SAO PAULO, Dec 19 (Reuters) - Farmers in Brazil have cleared land to grow soy in the new agricultural frontier known as Matopiba, according to data from Abiove, an oilseed lobby group representing global trade firms like Cargill and Bunge .

In other parts of the South American country's Cerrado savanna, soybean expansion was mainly driven by conversion of degraded pastureland into areas to grow crops, the data from the Brazil-based group shows.

Under Brazil's forestry code, farmers have to conserve between 20% and 35% of a property in the Cerrado, depending on the farm's exact location. That ratio is 80% for farms within the Amazonian biome.

In Matopiba states including Maranhao, Tocantins, Piaui and Bahia, which partly lie on the Cerrado biome, some 700,000 hectares (1.729 million acres) of native vegetation were transformed into soy fields in the eight-year period between 2013/2014 and 2021/2022, according to Abiove data.

Pastures, on the other hand, accounted for a smaller chunk of the soybean advance in Matopiba over the same period, with around 400,000 hectares being transformed to grow the oilseed there, the data show.

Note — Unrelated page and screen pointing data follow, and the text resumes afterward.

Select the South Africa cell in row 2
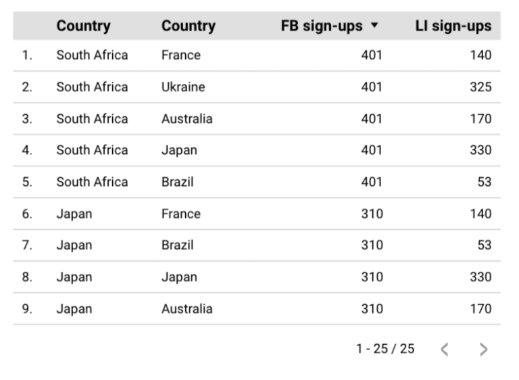This screenshot has height=380, width=519. tap(92, 87)
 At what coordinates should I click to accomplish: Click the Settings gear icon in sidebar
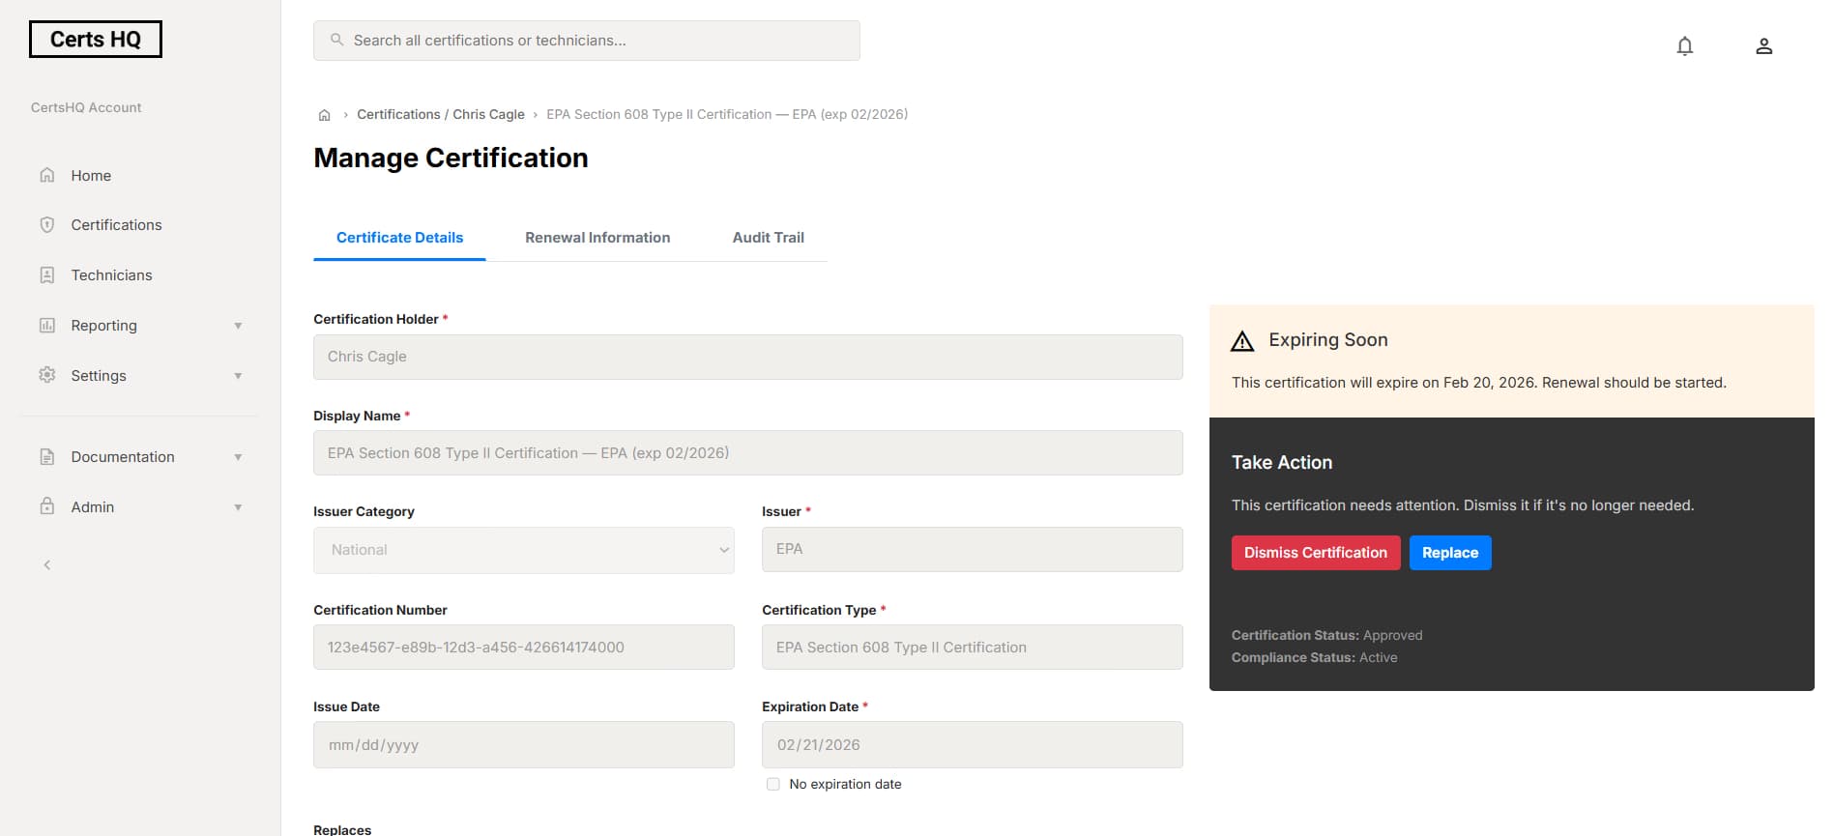tap(46, 375)
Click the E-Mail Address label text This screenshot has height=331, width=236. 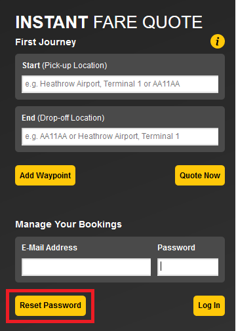[x=49, y=248]
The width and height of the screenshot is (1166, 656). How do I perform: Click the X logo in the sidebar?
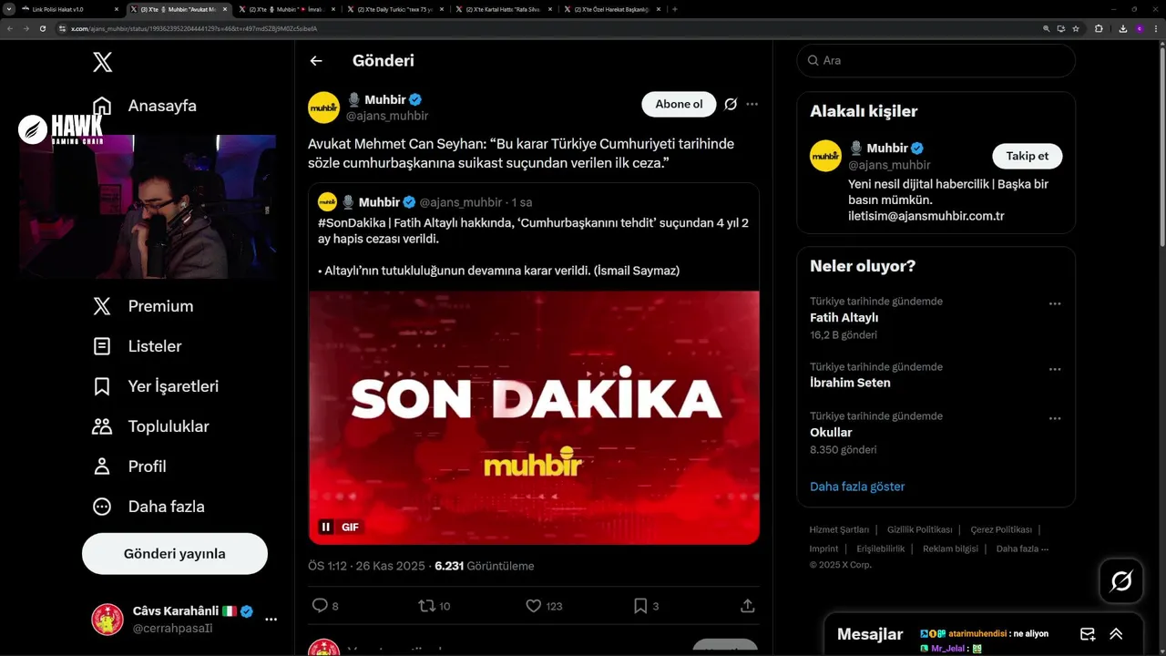pos(102,62)
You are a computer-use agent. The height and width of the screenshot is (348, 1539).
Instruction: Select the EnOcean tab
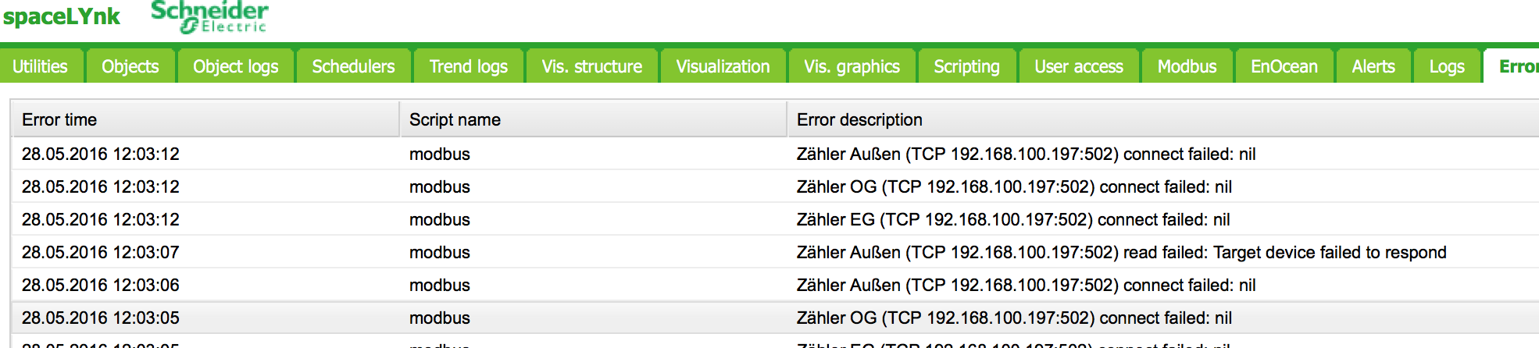click(x=1284, y=66)
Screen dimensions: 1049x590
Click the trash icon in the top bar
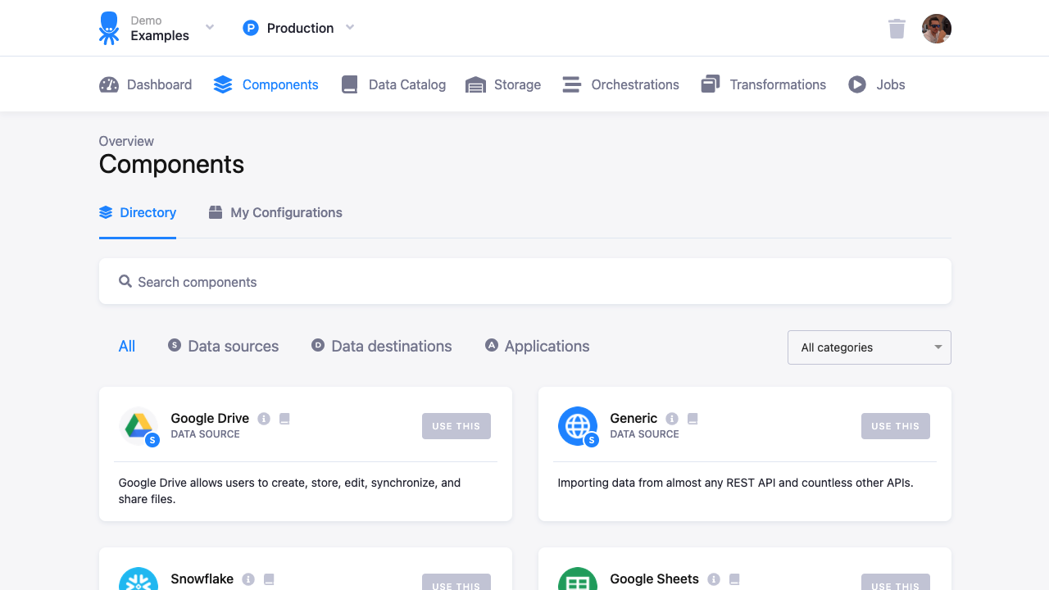(x=897, y=28)
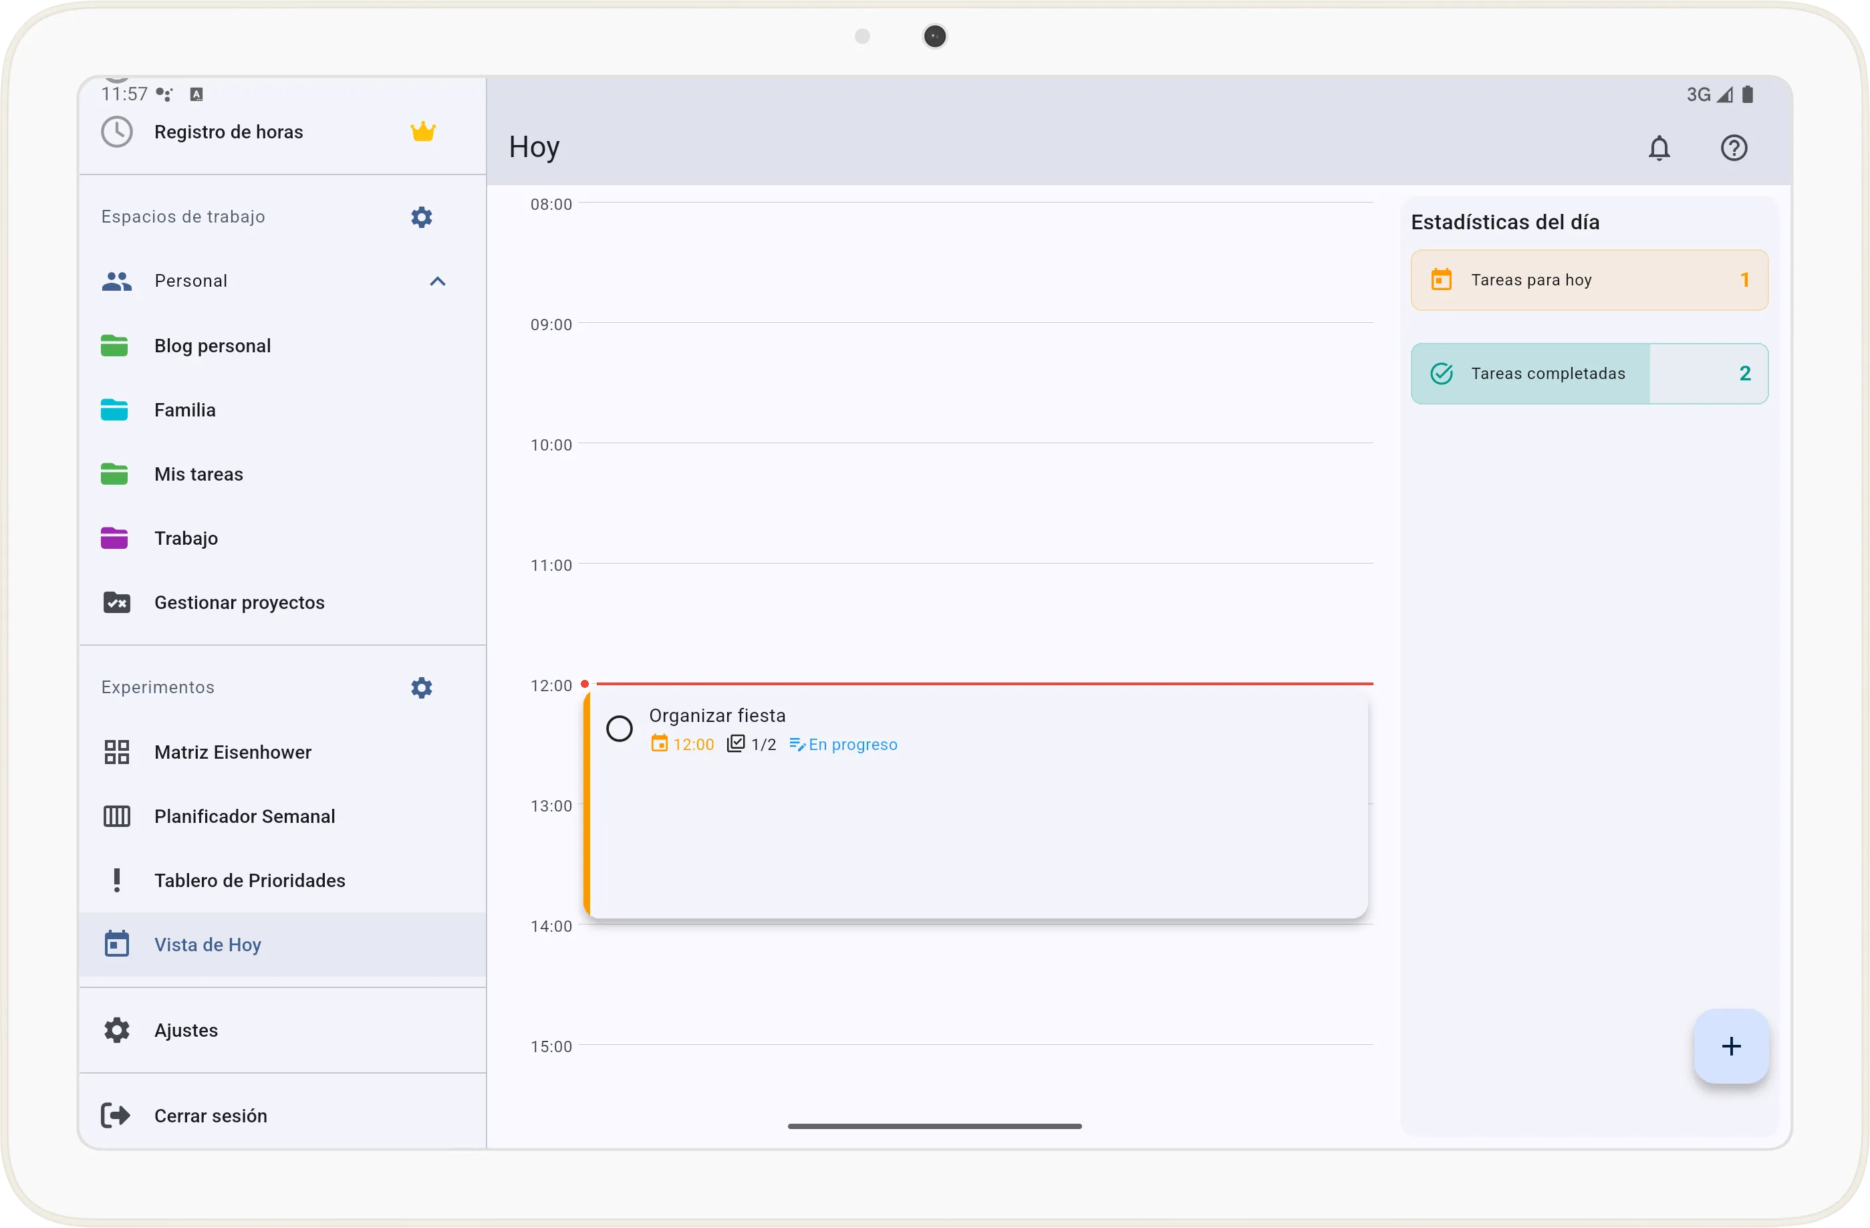This screenshot has height=1228, width=1870.
Task: Mark Organizar fiesta task as complete
Action: click(x=619, y=728)
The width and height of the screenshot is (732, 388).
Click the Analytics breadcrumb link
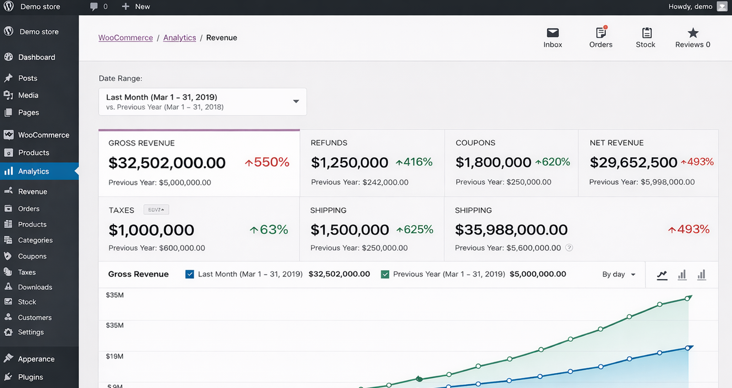[x=179, y=38]
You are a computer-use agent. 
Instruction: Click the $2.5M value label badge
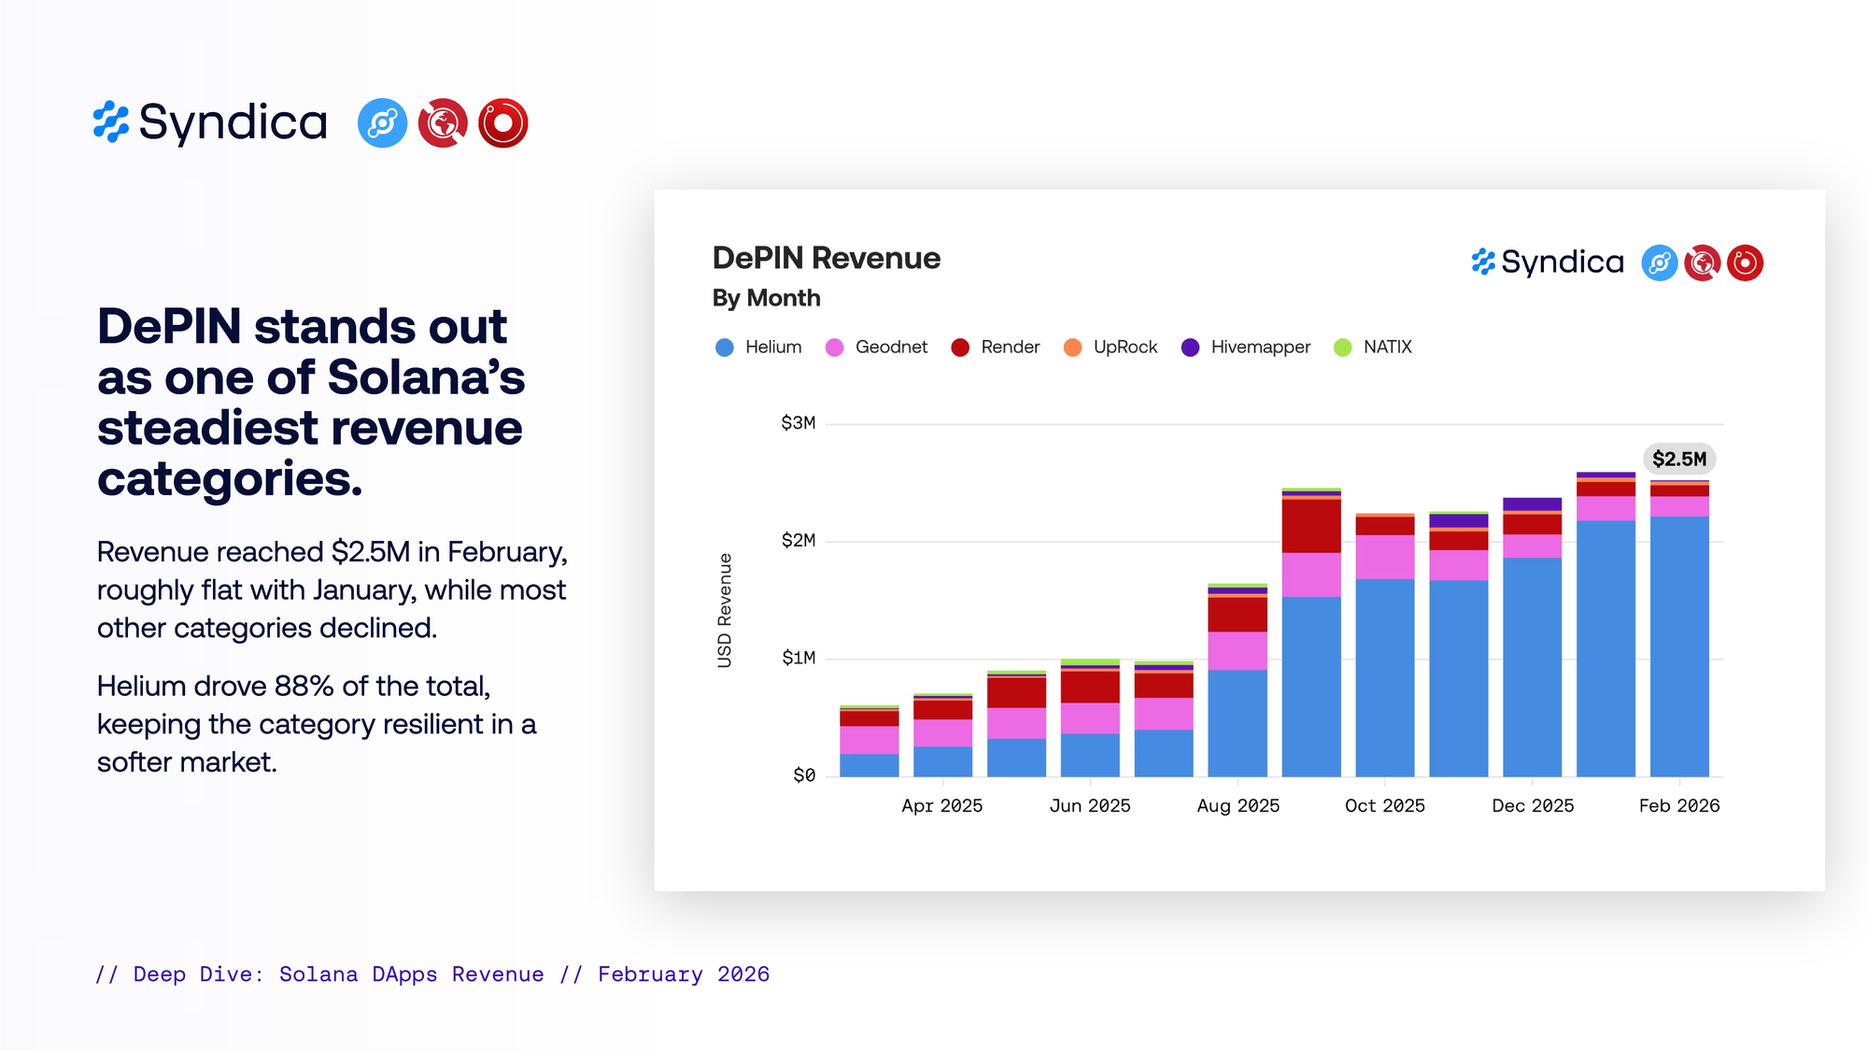pyautogui.click(x=1678, y=459)
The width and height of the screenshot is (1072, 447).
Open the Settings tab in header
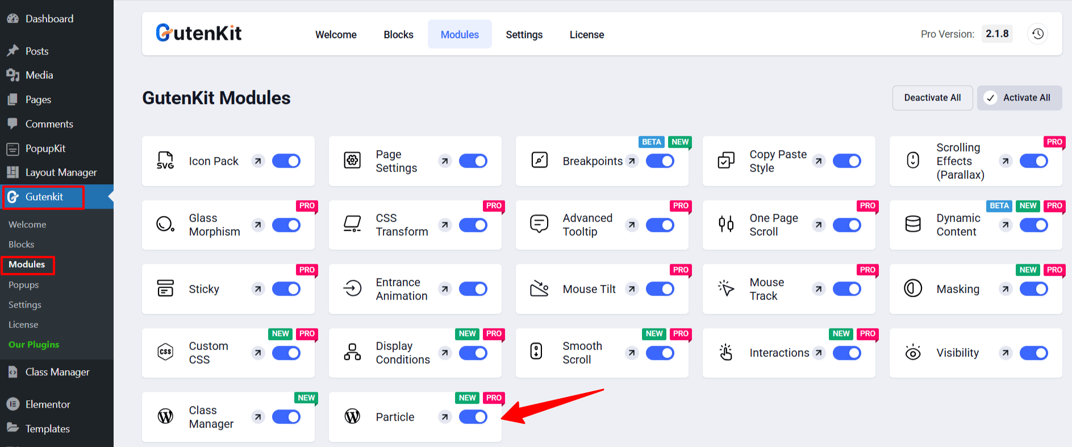click(x=524, y=35)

Brazil, the world's biggest soybean supplier, competes with the United States on global markets and sells its soy output to China and the European Union. They mainly use it as livestock feed.

Other states in the Cerrado, including Mato Grosso, Brazil's biggest soy producer, converted 2.8 million hectares of degraded pastureland into soybean plantations, according to Abiove data.

The Cerrado, the world's most species-rich savanna, has given way to Brazil's expanding agricultural frontier for decades.

In the eight-year period, soy planting jumped from 12.13 million hectares in the various states of the Cerrado, excluding Matopiba, to 16.35 million hectares. That is a 34.8% rise, Abiove data show.